If you are involved in any type of litigation, an expert witness can help make or break your case. For example, one type of expert witness may focus on assigning blame in a products liability case. Another may offer an opinion concerning custody issues in a family law matter. Nevertheless, not every lawsuit requires the retention of an expert.
When don’t you need an expert opinion? Let’s say you’re pursuing an uncontested divorce case. You and your spouse are young and only married a year or two. You do not have children together. Additionally, neither of you has a retirement savings account or personal savings. You haven’t acquired real estate or significant personal property. More than likely, there will be no reason to retain an expert. However, there are times that an expert may be necessary when couples split up.
Expert Witnesses in Family Law
If you are involved in a divorce or custody case, your attorney may suggest seeking expert opinion. This may be advisable even if you and your spouse are looking for an amicable resolution. In fact, there are times when expert opinion actually brings a swifter resolution to the pending matter. Here are some instances where it might be useful to secure an expert:
- Forensic Accountant – May be called upon to prepare a business or professional practice evaluation. Reviews financial records to determine information that may be useful in calculating spousal support and alimony. Some forensic accountants may also evaluate retirement funds to ascertain their worth. In some cases, a financial expert may find inconsistencies that suggest fraud.

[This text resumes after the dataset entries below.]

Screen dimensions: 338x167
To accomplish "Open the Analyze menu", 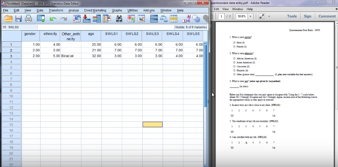I will [x=73, y=10].
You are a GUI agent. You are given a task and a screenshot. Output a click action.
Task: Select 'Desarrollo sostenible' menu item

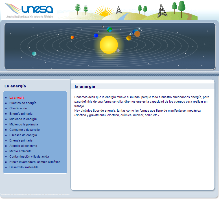[24, 167]
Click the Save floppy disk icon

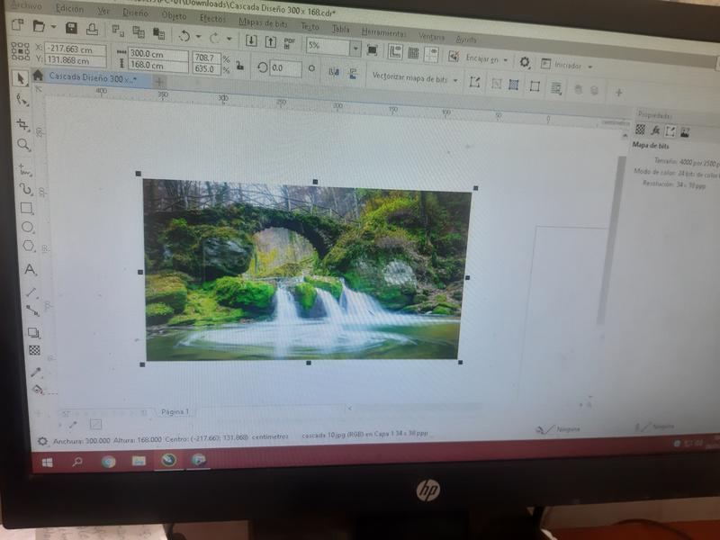[71, 28]

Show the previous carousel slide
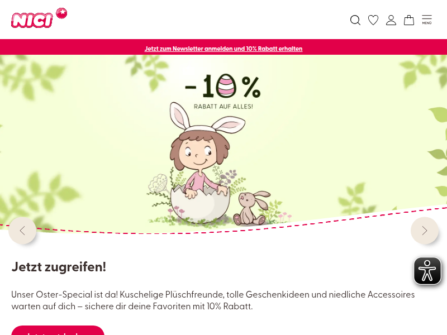[22, 231]
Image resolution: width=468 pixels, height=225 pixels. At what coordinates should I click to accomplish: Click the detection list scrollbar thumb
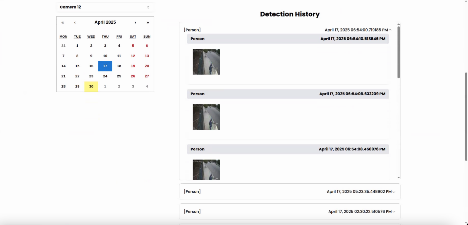pos(398,53)
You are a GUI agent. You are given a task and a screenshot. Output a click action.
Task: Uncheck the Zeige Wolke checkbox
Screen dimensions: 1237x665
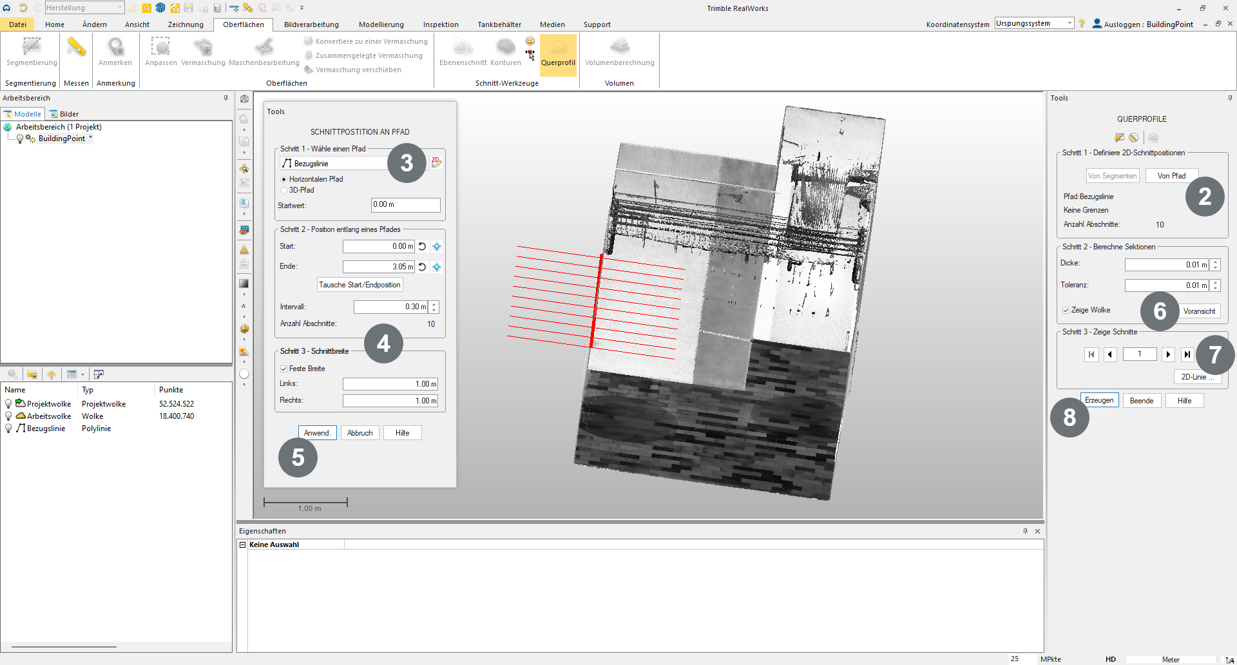[x=1066, y=311]
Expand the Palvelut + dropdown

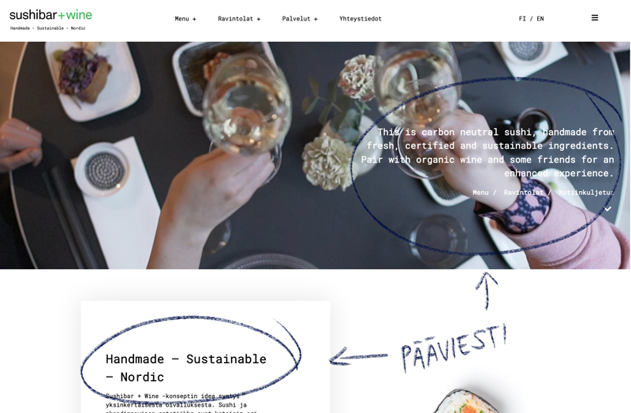click(300, 18)
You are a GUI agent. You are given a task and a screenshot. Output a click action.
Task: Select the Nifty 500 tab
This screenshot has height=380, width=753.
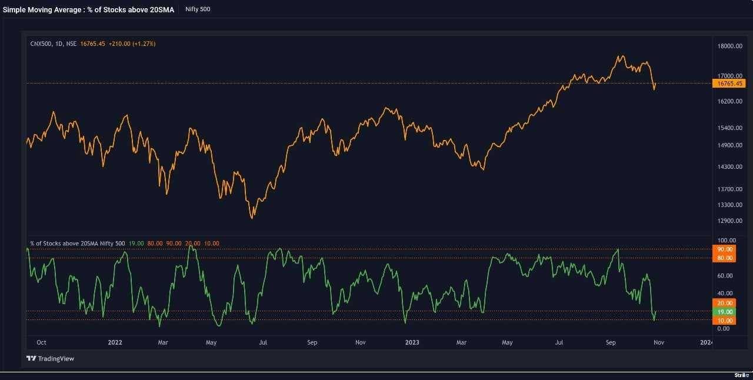(x=197, y=9)
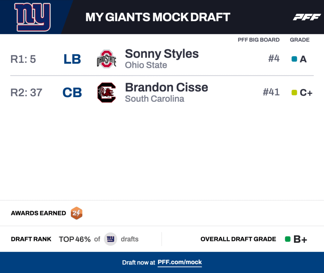The image size is (324, 273).
Task: Select the Sonny Styles player name
Action: coord(162,54)
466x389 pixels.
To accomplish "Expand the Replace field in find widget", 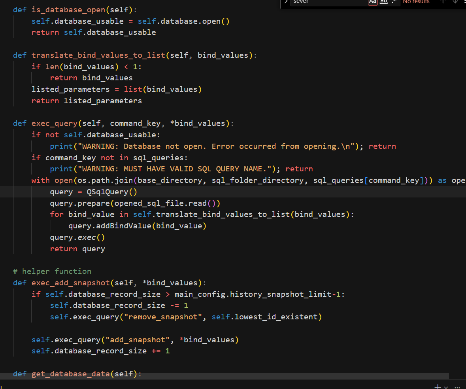I will [286, 2].
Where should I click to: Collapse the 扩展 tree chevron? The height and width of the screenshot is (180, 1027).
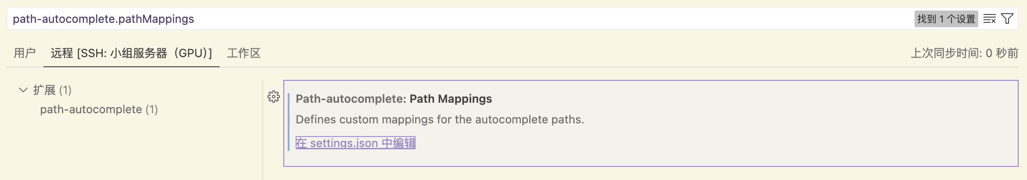[23, 90]
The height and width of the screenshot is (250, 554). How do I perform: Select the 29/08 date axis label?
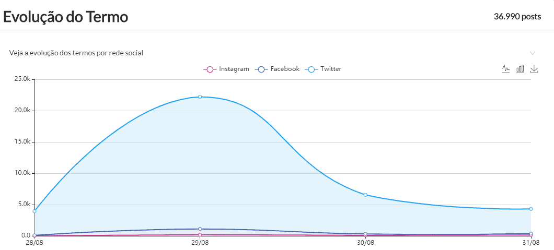[x=200, y=243]
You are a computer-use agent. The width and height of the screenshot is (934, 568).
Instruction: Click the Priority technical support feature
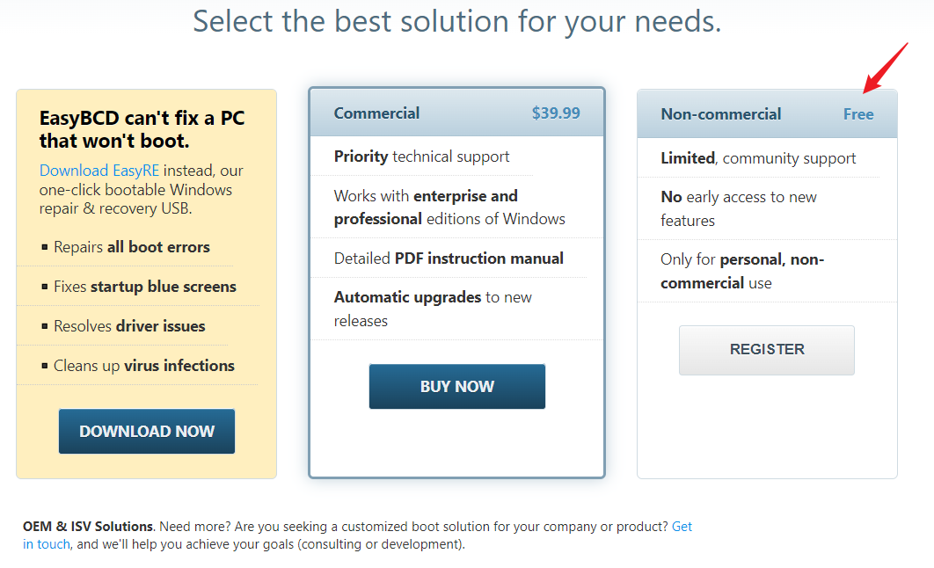click(421, 157)
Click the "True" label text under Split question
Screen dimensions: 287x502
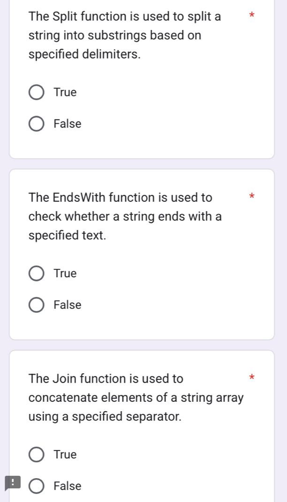pyautogui.click(x=65, y=93)
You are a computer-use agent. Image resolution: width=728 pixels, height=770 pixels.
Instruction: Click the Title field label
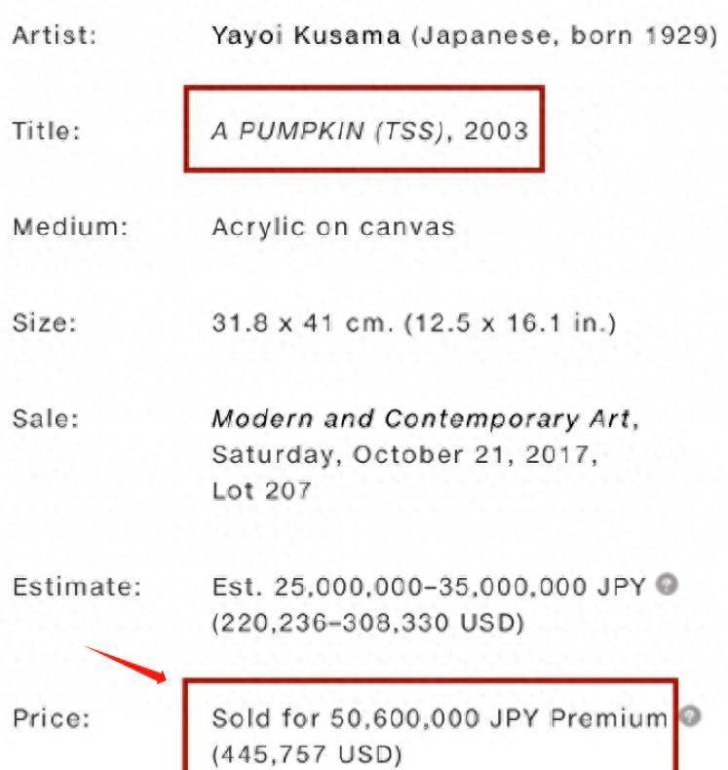coord(46,131)
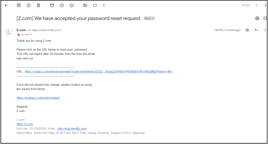Mark the email as unread

[52, 5]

- Custody Expert – In cases where the parents cannot agree on custody, both parties may need to retain a custody expert. Meanwhile, the court may also seek the professional opinion of an expert to determine what is in the best interests of the child. For the most part, custody experts are psychologists, psychiatrists or clinical social workers.
- Medical Expert – Any type of doctor may be called upon in situations where there are issues of child or spousal abuse. When support payments are an issue, a medical expert may also provide an opinion concerning the extent of one party’s disability.
- Real Estate and Personal Property Experts – In determining an equitable distribution of assets, it is necessary to know their value. Therefore, a real estate expert may submit a report regarding the value of the marital home or other property. Meanwhile, other types of experts may provide appraisals on such things as jewelry, antiques, and artwork.
As you can guess, much attention is given to the cost-effectiveness of retaining an expert. Your attorney will discuss when expert opinion is necessary. In select cases, both parties may even decide to split the cost of the expert rather than retain separate opinions.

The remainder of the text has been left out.